Soil CO2 evolution is driven by forage species, soil moisture, grazing pressure, poultry litter fertilization, and seasonality in silvopastures

Abstract

Carbon cycling is a highly complex yet critical process, especially in silvopastures, which have multiple pools with the ability to store large amounts of C. However, it is largely unknown how site-specific variables, including edaphic factors, vegetation type, topography, and management, affect soil CO2 flux in silvopastures. Therefore, this study aimed to evaluate CO2 fluxes in a silvopastoral system as affected by soil moisture (udic and aquic), forage species (C4; native grass mix and orchardgrass [C3; Dactylis glomerata L.]), fertilization (poultry litter and a control), and grazing pressure (grazed and ungrazed).
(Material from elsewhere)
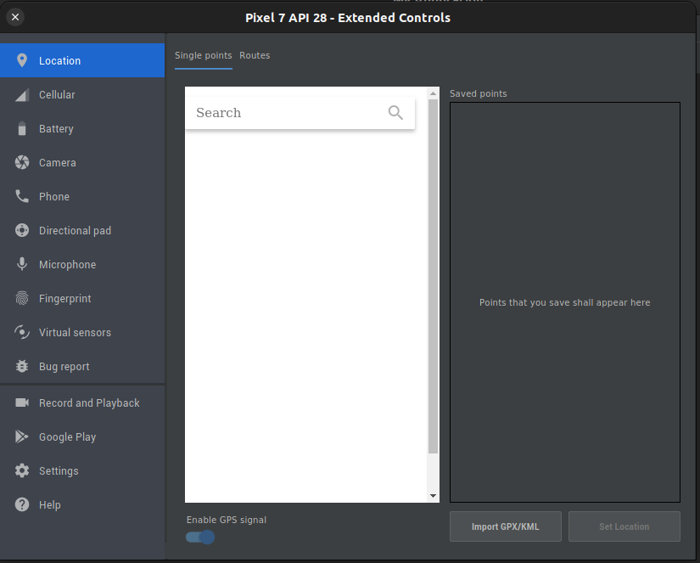Click the Phone handset icon
Viewport: 700px width, 563px height.
[22, 196]
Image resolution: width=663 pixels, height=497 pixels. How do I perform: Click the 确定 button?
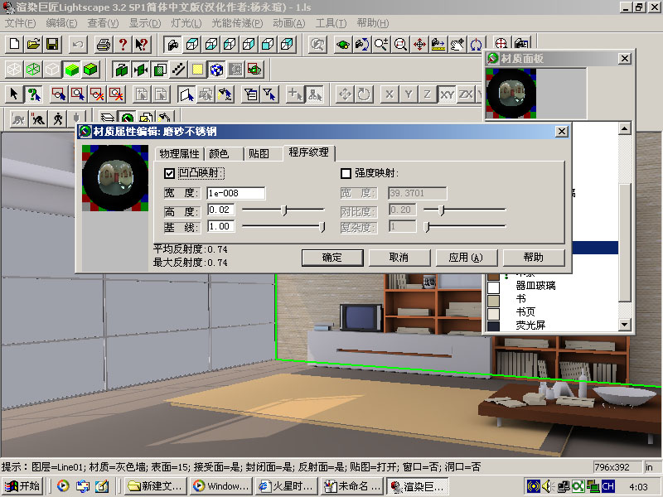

Temperature and volumetric water content (VWC) were measured simultaneous with flux measurements during summer grazing in 2018 and 2019. Averaged across years, fluxes were at least 20% greater (P ≤.05) in the native mix fertilized with poultry litter than in the unfertilized native mix and fertilized or unfertilized orchardgrass, likely owing to increased microbial diversity activity in the rhizosphere of poultry litter-amended native grass species. Across years, CO2 flux was 7% greater (P ≤.05) in the fertilized ungrazed areas and 7% lower (P ≤.05) in the unfertilized ungrazed areas, respectively, compared with both fertilized grazed and unfertilized grazed areas. Carbon dioxide flux was correlated (P ≤.05) with sampling date, soil temperature, and VWC. Study results improve the understanding of C dynamics in complex silvopasture systems and may assist producers in their selection of forage species and nutrient sources when designing silvopastoral systems for enhanced regional sustainability.